> _Aim of the exercise_
Every record below should appear in your answer, copied exactly.

----- Exercise input

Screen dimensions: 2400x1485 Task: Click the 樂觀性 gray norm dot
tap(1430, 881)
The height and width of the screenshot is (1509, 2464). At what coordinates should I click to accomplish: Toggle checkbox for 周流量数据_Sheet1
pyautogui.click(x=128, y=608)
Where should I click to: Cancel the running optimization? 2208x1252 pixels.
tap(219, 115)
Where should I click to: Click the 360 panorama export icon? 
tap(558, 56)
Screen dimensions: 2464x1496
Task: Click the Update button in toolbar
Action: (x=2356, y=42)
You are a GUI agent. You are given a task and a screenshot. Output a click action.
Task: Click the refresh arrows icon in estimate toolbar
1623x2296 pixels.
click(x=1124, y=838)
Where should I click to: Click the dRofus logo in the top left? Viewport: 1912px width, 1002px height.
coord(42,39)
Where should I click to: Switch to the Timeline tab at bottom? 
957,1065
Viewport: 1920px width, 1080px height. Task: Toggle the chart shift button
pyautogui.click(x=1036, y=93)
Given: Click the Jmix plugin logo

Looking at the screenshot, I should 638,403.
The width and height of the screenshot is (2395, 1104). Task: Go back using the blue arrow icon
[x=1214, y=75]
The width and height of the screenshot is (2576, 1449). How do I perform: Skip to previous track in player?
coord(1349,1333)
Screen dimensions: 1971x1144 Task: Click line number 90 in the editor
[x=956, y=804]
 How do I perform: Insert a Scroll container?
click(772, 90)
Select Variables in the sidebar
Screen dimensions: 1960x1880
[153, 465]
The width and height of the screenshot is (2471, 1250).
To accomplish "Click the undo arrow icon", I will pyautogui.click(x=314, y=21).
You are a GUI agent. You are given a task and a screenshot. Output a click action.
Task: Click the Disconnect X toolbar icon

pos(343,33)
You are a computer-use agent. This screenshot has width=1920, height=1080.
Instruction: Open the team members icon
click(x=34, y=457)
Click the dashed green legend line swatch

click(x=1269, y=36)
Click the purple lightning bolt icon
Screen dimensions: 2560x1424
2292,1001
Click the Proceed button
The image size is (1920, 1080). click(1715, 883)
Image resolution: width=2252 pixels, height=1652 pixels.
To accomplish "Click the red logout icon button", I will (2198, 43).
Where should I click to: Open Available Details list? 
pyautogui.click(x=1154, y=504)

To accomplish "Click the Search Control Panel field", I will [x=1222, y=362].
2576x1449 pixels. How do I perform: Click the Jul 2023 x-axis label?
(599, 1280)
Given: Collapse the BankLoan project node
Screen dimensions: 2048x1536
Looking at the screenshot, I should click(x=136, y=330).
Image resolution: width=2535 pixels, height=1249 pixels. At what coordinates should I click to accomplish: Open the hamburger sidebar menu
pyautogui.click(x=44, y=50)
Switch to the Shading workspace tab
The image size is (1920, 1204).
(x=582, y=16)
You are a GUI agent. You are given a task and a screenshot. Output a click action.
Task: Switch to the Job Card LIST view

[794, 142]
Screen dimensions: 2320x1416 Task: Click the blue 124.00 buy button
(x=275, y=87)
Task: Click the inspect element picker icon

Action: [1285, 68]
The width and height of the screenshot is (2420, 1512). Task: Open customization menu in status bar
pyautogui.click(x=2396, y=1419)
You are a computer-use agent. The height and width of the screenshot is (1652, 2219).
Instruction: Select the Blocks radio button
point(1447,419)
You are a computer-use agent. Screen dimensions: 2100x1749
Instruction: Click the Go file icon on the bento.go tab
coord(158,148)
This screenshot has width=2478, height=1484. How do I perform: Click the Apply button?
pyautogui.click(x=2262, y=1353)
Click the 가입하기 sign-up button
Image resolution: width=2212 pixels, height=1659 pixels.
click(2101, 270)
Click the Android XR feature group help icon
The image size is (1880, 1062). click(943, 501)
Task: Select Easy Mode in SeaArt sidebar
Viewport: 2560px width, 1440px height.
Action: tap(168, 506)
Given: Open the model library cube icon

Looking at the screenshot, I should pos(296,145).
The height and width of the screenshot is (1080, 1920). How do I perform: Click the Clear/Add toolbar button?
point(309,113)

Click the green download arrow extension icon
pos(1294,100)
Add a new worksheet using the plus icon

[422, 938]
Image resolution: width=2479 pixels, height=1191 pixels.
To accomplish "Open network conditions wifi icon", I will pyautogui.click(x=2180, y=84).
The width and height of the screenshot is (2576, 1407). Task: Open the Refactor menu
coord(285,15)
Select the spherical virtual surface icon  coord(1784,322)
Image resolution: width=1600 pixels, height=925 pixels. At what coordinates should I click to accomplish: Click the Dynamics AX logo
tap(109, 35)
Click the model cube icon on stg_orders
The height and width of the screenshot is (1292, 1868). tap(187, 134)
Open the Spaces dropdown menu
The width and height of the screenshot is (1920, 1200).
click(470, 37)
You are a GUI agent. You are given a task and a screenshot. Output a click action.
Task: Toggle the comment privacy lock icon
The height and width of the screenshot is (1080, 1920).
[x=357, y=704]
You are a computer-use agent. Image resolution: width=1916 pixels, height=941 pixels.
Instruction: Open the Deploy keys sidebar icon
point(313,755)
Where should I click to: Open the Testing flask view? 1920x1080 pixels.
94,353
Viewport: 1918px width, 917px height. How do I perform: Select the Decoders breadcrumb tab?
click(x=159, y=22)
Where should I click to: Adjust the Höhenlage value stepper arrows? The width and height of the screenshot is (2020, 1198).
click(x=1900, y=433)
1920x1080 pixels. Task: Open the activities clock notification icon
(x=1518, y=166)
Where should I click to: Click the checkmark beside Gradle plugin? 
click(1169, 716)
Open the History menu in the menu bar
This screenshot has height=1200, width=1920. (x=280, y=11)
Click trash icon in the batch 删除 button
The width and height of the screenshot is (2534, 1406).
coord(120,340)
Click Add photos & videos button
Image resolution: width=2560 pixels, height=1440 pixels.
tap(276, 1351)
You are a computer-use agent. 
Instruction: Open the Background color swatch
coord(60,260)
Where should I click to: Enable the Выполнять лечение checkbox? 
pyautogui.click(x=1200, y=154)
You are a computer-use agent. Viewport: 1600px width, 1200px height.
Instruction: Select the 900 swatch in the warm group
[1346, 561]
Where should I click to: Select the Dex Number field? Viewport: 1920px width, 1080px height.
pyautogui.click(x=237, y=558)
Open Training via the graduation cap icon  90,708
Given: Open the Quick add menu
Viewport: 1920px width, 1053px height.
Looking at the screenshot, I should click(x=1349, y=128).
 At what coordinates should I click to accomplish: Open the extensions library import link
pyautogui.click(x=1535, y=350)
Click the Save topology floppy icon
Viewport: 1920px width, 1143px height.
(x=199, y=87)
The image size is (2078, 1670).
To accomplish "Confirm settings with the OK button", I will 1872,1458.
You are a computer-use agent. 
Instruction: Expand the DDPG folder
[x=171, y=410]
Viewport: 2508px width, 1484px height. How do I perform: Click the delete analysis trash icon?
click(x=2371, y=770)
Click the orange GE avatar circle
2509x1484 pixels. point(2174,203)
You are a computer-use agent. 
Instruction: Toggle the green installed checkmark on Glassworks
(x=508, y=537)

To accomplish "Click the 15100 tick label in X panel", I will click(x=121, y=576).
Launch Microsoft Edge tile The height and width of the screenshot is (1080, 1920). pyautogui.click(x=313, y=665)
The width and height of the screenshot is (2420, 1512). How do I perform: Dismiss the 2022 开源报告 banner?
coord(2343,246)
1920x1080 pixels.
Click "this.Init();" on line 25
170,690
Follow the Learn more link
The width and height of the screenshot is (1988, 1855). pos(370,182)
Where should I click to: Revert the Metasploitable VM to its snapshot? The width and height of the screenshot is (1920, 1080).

----------

> _Written response_
Screen dimensions: 2400x1485 Task: Click the 樂觀性 gray norm dot
tap(1430, 881)
The height and width of the screenshot is (1509, 2464). At what coordinates should I click to accomplish: Toggle checkbox for 周流量数据_Sheet1
pyautogui.click(x=128, y=608)
Where should I click to: Cancel the running optimization? 2208x1252 pixels.
tap(219, 115)
Where should I click to: Click the 360 panorama export icon? 
tap(558, 56)
Screen dimensions: 2464x1496
Task: Click the Update button in toolbar
Action: (x=2356, y=42)
You are a GUI agent. You are given a task and a screenshot. Output a click action.
Task: Click the refresh arrows icon in estimate toolbar
1623x2296 pixels.
click(x=1124, y=838)
Where should I click to: Click the dRofus logo in the top left? Viewport: 1912px width, 1002px height.
coord(42,39)
Where should I click to: Switch to the Timeline tab at bottom? 
957,1065
Viewport: 1920px width, 1080px height. Task: Toggle the chart shift button
pyautogui.click(x=1036, y=93)
Given: Click the Jmix plugin logo

Looking at the screenshot, I should 638,403.
The width and height of the screenshot is (2395, 1104). Task: Go back using the blue arrow icon
[x=1214, y=75]
The width and height of the screenshot is (2576, 1449). How do I perform: Skip to previous track in player?
coord(1349,1333)
Screen dimensions: 1971x1144 Task: Click line number 90 in the editor
[x=956, y=804]
 How do I perform: Insert a Scroll container?
click(772, 90)
Select Variables in the sidebar
Screen dimensions: 1960x1880
[153, 465]
The width and height of the screenshot is (2471, 1250).
To accomplish "Click the undo arrow icon", I will pyautogui.click(x=314, y=21).
You are a GUI agent. You are given a task and a screenshot. Output a click action.
Task: Click the Disconnect X toolbar icon

pos(343,33)
You are a computer-use agent. This screenshot has width=1920, height=1080.
Instruction: Open the team members icon
click(x=34, y=457)
Click the dashed green legend line swatch

click(x=1269, y=36)
Click the purple lightning bolt icon
Screen dimensions: 2560x1424
2292,1001
Click the Proceed button
The image size is (1920, 1080). click(1715, 883)
Image resolution: width=2252 pixels, height=1652 pixels.
To accomplish "Click the red logout icon button", I will (2198, 43).
Where should I click to: Open Available Details list? 
pyautogui.click(x=1154, y=504)

To accomplish "Click the Search Control Panel field", I will [x=1222, y=362].
2576x1449 pixels. How do I perform: Click the Jul 2023 x-axis label?
(599, 1280)
Given: Collapse the BankLoan project node
Screen dimensions: 2048x1536
Looking at the screenshot, I should click(x=136, y=330).
Image resolution: width=2535 pixels, height=1249 pixels. At what coordinates should I click to accomplish: Open the hamburger sidebar menu
pyautogui.click(x=44, y=50)
Switch to the Shading workspace tab
The image size is (1920, 1204).
(x=582, y=16)
You are a GUI agent. You are given a task and a screenshot. Output a click action.
Task: Switch to the Job Card LIST view

[794, 142]
Screen dimensions: 2320x1416 Task: Click the blue 124.00 buy button
(x=275, y=87)
Task: Click the inspect element picker icon

Action: [1285, 68]
The width and height of the screenshot is (2420, 1512). Task: Open customization menu in status bar
pyautogui.click(x=2396, y=1419)
You are a computer-use agent. The height and width of the screenshot is (1652, 2219).
Instruction: Select the Blocks radio button
point(1447,419)
You are a computer-use agent. Screen dimensions: 2100x1749
Instruction: Click the Go file icon on the bento.go tab
coord(158,148)
This screenshot has width=2478, height=1484. How do I perform: Click the Apply button?
pyautogui.click(x=2262, y=1353)
Click the 가입하기 sign-up button
Image resolution: width=2212 pixels, height=1659 pixels.
click(2101, 270)
Click the Android XR feature group help icon
The image size is (1880, 1062). click(943, 501)
Task: Select Easy Mode in SeaArt sidebar
Viewport: 2560px width, 1440px height.
Action: tap(168, 506)
Given: Open the model library cube icon

Looking at the screenshot, I should pos(296,145).
The height and width of the screenshot is (1080, 1920). How do I perform: Click the Clear/Add toolbar button?
point(309,113)

Click the green download arrow extension icon
pos(1294,100)
Add a new worksheet using the plus icon

[422, 938]
Image resolution: width=2479 pixels, height=1191 pixels.
To accomplish "Open network conditions wifi icon", I will pyautogui.click(x=2180, y=84).
The width and height of the screenshot is (2576, 1407). Task: Open the Refactor menu
coord(285,15)
Select the spherical virtual surface icon  coord(1784,322)
Image resolution: width=1600 pixels, height=925 pixels. At what coordinates should I click to accomplish: Click the Dynamics AX logo
tap(109, 35)
Click the model cube icon on stg_orders
The height and width of the screenshot is (1292, 1868). tap(187, 134)
Open the Spaces dropdown menu
The width and height of the screenshot is (1920, 1200).
click(470, 37)
You are a GUI agent. You are given a task and a screenshot. Output a click action.
Task: Toggle the comment privacy lock icon
The height and width of the screenshot is (1080, 1920).
[x=357, y=704]
You are a computer-use agent. Image resolution: width=1916 pixels, height=941 pixels.
Instruction: Open the Deploy keys sidebar icon
point(313,755)
Where should I click to: Open the Testing flask view? 1920x1080 pixels.
94,353
Viewport: 1918px width, 917px height. How do I perform: Select the Decoders breadcrumb tab?
click(x=159, y=22)
Where should I click to: Adjust the Höhenlage value stepper arrows? The width and height of the screenshot is (2020, 1198).
click(x=1900, y=433)
1920x1080 pixels. Task: Open the activities clock notification icon
(x=1518, y=166)
Where should I click to: Click the checkmark beside Gradle plugin? 
click(1169, 716)
Open the History menu in the menu bar
This screenshot has height=1200, width=1920. (x=280, y=11)
Click trash icon in the batch 删除 button
The width and height of the screenshot is (2534, 1406).
coord(120,340)
Click Add photos & videos button
Image resolution: width=2560 pixels, height=1440 pixels.
tap(276, 1351)
You are a computer-use agent. 
Instruction: Open the Background color swatch
coord(60,260)
Where should I click to: Enable the Выполнять лечение checkbox? 
pyautogui.click(x=1200, y=154)
You are a computer-use agent. Viewport: 1600px width, 1200px height.
Instruction: Select the 900 swatch in the warm group
[1346, 561]
Where should I click to: Select the Dex Number field? Viewport: 1920px width, 1080px height.
pyautogui.click(x=237, y=558)
Open Training via the graduation cap icon  90,708
Given: Open the Quick add menu
Viewport: 1920px width, 1053px height.
Looking at the screenshot, I should click(x=1349, y=128).
 At what coordinates should I click to accomplish: Open the extensions library import link
pyautogui.click(x=1535, y=350)
Click the Save topology floppy icon
Viewport: 1920px width, 1143px height.
(x=199, y=87)
The image size is (2078, 1670).
To accomplish "Confirm settings with the OK button", I will 1872,1458.
You are a computer-use agent. 
Instruction: Expand the DDPG folder
[x=171, y=410]
Viewport: 2508px width, 1484px height. How do I perform: Click the delete analysis trash icon?
click(x=2371, y=770)
Click the orange GE avatar circle
2509x1484 pixels. point(2174,203)
You are a computer-use agent. 
Instruction: Toggle the green installed checkmark on Glassworks
(x=508, y=537)

To accomplish "Click the 15100 tick label in X panel", I will click(x=121, y=576).
Launch Microsoft Edge tile The height and width of the screenshot is (1080, 1920). pyautogui.click(x=313, y=665)
The width and height of the screenshot is (2420, 1512). How do I perform: Dismiss the 2022 开源报告 banner?
coord(2343,246)
1920x1080 pixels.
Click "this.Init();" on line 25
170,690
Follow the Learn more link
The width and height of the screenshot is (1988, 1855). pos(370,182)
Where should I click to: Revert the Metasploitable VM to its snapshot? The width and height of the screenshot is (1920, 1080).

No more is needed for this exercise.